_EXTRACTO DEL DOCUMENTO_
- - -
Estamos hablando de Canáan tierra prometida por Yahvé, la
elegida como morada de su pueblo, para que en ella brillara la
luz del cielo que habría de iluminar a un mundo en tinieblas.
Esta fue la tierra de Abraham que supo ser fiel a su Dios,
esperando contra toda esperanza en sus promesas, al que hoy
veneramos como padre de los creyentes y modelo de la esperanza en
Dios. Con él se inicia el régimen de la Promesa Divina que
habrá de alentar a su puebla en su larga historia de esperas y
esperanzas. La figura de Abraham ascendiendo hacia el monte Moira
le producía admiración y temblor al filósofo danés
Kierkegaard. La situación trágica en la que se encuentra el
patriarca hebreo, cuando ya no hay lugar para ninguna conjetura
humana, resulta francamente aterradora; a pesar de todo él supo
mantenerse firme en la esperanza y seguir creyendo en la promesa
que provenía de lo Alto. Cuando el peregrino contempla el monte
Moira, siente que un nervioso escalofrío le sacude el cuerpo
imaginando la escena de una padre dispuesto a sacrificar a su
propio hijo, por mandato divino y no puede por menos que decir "spero,
quia abasurdum est."
- - -
_CONSIGNA A_
Reproduce sin ningún cambio las líneas del listado que van desde la que contiene "The width and height of the screenshot is (1918, 1008)." hasta el final del listado, incluida esa primera línea.

[Datos para localizar objetivos visibles]
- - -
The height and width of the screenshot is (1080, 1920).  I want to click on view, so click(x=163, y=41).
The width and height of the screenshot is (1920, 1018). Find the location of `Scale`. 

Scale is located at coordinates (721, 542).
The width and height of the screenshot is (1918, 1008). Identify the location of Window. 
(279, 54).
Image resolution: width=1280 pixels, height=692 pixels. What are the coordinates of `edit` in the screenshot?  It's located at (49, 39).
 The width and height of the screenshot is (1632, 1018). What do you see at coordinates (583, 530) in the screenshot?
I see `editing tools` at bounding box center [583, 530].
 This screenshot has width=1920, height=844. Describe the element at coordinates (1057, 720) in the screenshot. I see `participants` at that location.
- - -
_CONSIGNA B_
Devuelve de forma literal el fragmento del texto sobre Abraham en Canaán que va desde "Estamos hablando de" hasta "mundo en tinieblas.", ambos incluidos.

_RESULTADO DEL EJERCICIO A_
The width and height of the screenshot is (1918, 1008). Identify the location of Window. 
(279, 54).
Image resolution: width=1280 pixels, height=692 pixels. What are the coordinates of `edit` in the screenshot?  It's located at (49, 39).
 The width and height of the screenshot is (1632, 1018). What do you see at coordinates (583, 530) in the screenshot?
I see `editing tools` at bounding box center [583, 530].
 This screenshot has width=1920, height=844. Describe the element at coordinates (1057, 720) in the screenshot. I see `participants` at that location.

_RESULTADO DEL EJERCICIO B_
Estamos hablando de Canáan tierra prometida por Yahvé, la
elegida como morada de su pueblo, para que en ella brillara la
luz del cielo que habría de iluminar a un mundo en tinieblas.